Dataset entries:
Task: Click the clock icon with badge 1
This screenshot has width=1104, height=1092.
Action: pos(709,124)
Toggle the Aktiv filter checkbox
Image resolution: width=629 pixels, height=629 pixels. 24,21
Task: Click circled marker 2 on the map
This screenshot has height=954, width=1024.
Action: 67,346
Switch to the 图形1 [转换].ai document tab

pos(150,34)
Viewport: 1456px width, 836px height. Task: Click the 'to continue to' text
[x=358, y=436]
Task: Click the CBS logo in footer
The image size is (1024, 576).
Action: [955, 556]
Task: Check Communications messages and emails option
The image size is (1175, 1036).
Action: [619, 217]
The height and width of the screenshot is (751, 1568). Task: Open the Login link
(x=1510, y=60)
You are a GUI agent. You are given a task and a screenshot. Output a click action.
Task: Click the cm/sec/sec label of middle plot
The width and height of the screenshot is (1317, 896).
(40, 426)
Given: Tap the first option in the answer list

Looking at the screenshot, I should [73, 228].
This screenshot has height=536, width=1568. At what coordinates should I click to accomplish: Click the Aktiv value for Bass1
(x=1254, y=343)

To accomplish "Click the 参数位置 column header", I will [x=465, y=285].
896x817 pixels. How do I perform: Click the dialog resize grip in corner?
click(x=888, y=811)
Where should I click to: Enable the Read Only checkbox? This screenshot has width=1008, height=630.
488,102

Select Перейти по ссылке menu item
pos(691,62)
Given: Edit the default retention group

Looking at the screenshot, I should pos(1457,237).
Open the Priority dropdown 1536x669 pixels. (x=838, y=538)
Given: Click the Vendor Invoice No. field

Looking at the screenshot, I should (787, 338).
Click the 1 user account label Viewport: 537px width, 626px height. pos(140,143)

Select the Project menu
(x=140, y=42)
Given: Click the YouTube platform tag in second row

Problem to work on: The required output is the stretch of entries above from the line containing "Task: Click the CBS logo in footer" through the line containing "Task: Click the cm/sec/sec", reproduced exactly.

Response box:
Task: Click the CBS logo in footer
The image size is (1024, 576).
Action: [955, 556]
Task: Check Communications messages and emails option
The image size is (1175, 1036).
Action: [619, 217]
The height and width of the screenshot is (751, 1568). Task: Open the Login link
(x=1510, y=60)
You are a GUI agent. You are given a task and a screenshot. Output a click action.
Task: Click the cm/sec/sec label of middle plot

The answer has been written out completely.